The task ▸ Rewrite the records below with every occurrence of "GUI agent" changed to "interface agent", and leave everything else as it is.

Records shown ▸
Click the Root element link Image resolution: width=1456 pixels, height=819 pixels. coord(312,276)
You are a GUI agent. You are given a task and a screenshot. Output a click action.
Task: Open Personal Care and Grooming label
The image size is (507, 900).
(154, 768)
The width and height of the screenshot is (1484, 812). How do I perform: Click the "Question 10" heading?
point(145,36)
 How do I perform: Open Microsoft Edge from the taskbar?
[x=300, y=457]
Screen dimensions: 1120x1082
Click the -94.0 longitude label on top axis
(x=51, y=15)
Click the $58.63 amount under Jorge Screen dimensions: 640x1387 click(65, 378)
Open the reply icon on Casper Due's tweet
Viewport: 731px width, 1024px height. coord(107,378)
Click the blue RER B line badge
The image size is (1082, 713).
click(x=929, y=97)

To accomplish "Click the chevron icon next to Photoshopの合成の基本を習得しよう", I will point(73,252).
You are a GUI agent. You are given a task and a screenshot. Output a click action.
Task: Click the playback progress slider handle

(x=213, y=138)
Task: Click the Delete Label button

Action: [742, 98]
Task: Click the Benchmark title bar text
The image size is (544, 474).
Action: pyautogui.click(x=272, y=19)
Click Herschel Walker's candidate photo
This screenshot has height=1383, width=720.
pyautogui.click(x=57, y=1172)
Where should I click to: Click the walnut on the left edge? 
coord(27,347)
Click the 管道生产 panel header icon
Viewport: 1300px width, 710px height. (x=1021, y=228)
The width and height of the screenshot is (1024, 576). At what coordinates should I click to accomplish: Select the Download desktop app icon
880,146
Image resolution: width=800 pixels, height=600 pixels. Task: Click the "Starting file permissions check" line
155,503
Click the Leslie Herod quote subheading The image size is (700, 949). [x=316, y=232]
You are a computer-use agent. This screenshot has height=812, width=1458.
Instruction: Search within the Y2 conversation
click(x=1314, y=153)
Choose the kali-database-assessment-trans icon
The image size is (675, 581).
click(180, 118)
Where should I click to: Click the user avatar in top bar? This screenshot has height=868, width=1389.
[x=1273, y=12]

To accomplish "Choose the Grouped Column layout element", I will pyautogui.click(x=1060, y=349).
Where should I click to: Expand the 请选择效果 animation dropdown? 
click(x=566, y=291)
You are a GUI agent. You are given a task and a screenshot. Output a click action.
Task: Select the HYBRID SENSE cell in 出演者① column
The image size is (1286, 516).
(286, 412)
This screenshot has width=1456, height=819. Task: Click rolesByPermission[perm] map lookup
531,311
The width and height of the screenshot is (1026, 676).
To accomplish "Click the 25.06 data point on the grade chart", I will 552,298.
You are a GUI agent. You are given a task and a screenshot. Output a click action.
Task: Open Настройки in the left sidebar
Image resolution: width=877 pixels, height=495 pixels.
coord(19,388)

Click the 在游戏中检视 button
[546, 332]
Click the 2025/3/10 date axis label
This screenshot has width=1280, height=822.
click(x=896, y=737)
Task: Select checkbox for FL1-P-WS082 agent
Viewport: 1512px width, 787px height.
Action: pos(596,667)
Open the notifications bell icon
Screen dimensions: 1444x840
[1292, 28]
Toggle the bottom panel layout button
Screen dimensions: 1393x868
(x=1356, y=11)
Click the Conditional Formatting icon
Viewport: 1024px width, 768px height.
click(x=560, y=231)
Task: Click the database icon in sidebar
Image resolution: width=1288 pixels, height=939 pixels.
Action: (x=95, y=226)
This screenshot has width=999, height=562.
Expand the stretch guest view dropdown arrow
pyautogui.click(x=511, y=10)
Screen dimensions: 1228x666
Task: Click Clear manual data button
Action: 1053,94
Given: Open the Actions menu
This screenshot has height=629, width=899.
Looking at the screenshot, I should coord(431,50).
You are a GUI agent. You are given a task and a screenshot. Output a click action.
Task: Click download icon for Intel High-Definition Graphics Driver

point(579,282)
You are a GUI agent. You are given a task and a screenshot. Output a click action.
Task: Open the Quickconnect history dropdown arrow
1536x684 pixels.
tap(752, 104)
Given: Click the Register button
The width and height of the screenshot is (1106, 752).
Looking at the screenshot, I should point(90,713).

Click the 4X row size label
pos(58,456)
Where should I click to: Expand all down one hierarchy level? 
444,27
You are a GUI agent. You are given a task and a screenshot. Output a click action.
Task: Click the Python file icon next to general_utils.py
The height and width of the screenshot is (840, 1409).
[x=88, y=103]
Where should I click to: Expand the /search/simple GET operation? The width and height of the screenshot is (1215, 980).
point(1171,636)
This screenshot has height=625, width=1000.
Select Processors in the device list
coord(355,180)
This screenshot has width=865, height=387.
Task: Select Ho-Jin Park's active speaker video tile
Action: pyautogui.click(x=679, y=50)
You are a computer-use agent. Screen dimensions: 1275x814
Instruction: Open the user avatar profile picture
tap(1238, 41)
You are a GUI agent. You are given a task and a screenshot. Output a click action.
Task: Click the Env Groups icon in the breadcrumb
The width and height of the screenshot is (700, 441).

The response ▸
Click the Root element link Image resolution: width=1456 pixels, height=819 pixels. coord(312,276)
You are a interface agent. You are given a task and a screenshot. Output a click action.
Task: Open Personal Care and Grooming label
The image size is (507, 900).
(154, 768)
The width and height of the screenshot is (1484, 812). How do I perform: Click the "Question 10" heading?
point(145,36)
 How do I perform: Open Microsoft Edge from the taskbar?
[x=300, y=457]
Screen dimensions: 1120x1082
Click the -94.0 longitude label on top axis
(x=51, y=15)
Click the $58.63 amount under Jorge Screen dimensions: 640x1387 click(65, 378)
Open the reply icon on Casper Due's tweet
Viewport: 731px width, 1024px height. coord(107,378)
Click the blue RER B line badge
The image size is (1082, 713).
click(x=929, y=97)

To accomplish "Click the chevron icon next to Photoshopの合成の基本を習得しよう", I will point(73,252).
You are a interface agent. You are given a task and a screenshot. Output a click action.
Task: Click the playback progress slider handle

(x=213, y=138)
Task: Click the Delete Label button

Action: [742, 98]
Task: Click the Benchmark title bar text
The image size is (544, 474).
Action: pyautogui.click(x=272, y=19)
Click Herschel Walker's candidate photo
This screenshot has height=1383, width=720.
pyautogui.click(x=57, y=1172)
Where should I click to: Click the walnut on the left edge? 
coord(27,347)
Click the 管道生产 panel header icon
Viewport: 1300px width, 710px height. (x=1021, y=228)
The width and height of the screenshot is (1024, 576). At what coordinates should I click to accomplish: Select the Download desktop app icon
880,146
Image resolution: width=800 pixels, height=600 pixels. Task: Click the "Starting file permissions check" line
155,503
Click the Leslie Herod quote subheading The image size is (700, 949). [x=316, y=232]
You are a computer-use agent. This screenshot has height=812, width=1458.
Instruction: Search within the Y2 conversation
click(x=1314, y=153)
Choose the kali-database-assessment-trans icon
The image size is (675, 581).
click(180, 118)
Where should I click to: Click the user avatar in top bar? This screenshot has height=868, width=1389.
[x=1273, y=12]

To accomplish "Choose the Grouped Column layout element", I will pyautogui.click(x=1060, y=349).
Where should I click to: Expand the 请选择效果 animation dropdown? 
click(x=566, y=291)
You are a interface agent. You are given a task and a screenshot. Output a click action.
Task: Select the HYBRID SENSE cell in 出演者① column
The image size is (1286, 516).
(286, 412)
This screenshot has width=1456, height=819. Task: Click rolesByPermission[perm] map lookup
531,311
The width and height of the screenshot is (1026, 676).
To accomplish "Click the 25.06 data point on the grade chart", I will 552,298.
You are a interface agent. You are given a task and a screenshot. Output a click action.
Task: Open Настройки in the left sidebar
Image resolution: width=877 pixels, height=495 pixels.
coord(19,388)

Click the 在游戏中检视 button
[546, 332]
Click the 2025/3/10 date axis label
This screenshot has width=1280, height=822.
click(x=896, y=737)
Task: Select checkbox for FL1-P-WS082 agent
Viewport: 1512px width, 787px height.
Action: pos(596,667)
Open the notifications bell icon
Screen dimensions: 1444x840
[1292, 28]
Toggle the bottom panel layout button
Screen dimensions: 1393x868
(x=1356, y=11)
Click the Conditional Formatting icon
Viewport: 1024px width, 768px height.
click(x=560, y=231)
Task: Click the database icon in sidebar
Image resolution: width=1288 pixels, height=939 pixels.
Action: (x=95, y=226)
This screenshot has width=999, height=562.
Expand the stretch guest view dropdown arrow
pyautogui.click(x=511, y=10)
Screen dimensions: 1228x666
Task: Click Clear manual data button
Action: 1053,94
Given: Open the Actions menu
This screenshot has height=629, width=899.
Looking at the screenshot, I should coord(431,50).
You are a interface agent. You are given a task and a screenshot. Output a click action.
Task: Click download icon for Intel High-Definition Graphics Driver

point(579,282)
You are a interface agent. You are given a task and a screenshot. Output a click action.
Task: Open the Quickconnect history dropdown arrow
1536x684 pixels.
tap(752, 104)
Given: Click the Register button
The width and height of the screenshot is (1106, 752).
Looking at the screenshot, I should point(90,713).

Click the 4X row size label
pos(58,456)
Where should I click to: Expand all down one hierarchy level? 
444,27
You are a interface agent. You are given a task and a screenshot. Output a click action.
Task: Click the Python file icon next to general_utils.py
The height and width of the screenshot is (840, 1409).
[x=88, y=103]
Where should I click to: Expand the /search/simple GET operation? The width and height of the screenshot is (1215, 980).
point(1171,636)
This screenshot has height=625, width=1000.
Select Processors in the device list
coord(355,180)
This screenshot has width=865, height=387.
Task: Select Ho-Jin Park's active speaker video tile
Action: pyautogui.click(x=679, y=50)
You are a computer-use agent. Screen dimensions: 1275x814
Instruction: Open the user avatar profile picture
tap(1238, 41)
You are a interface agent. You are given a task and a screenshot. Output a click action.
Task: Click the Env Groups icon in the breadcrumb
The width and height of the screenshot is (700, 441).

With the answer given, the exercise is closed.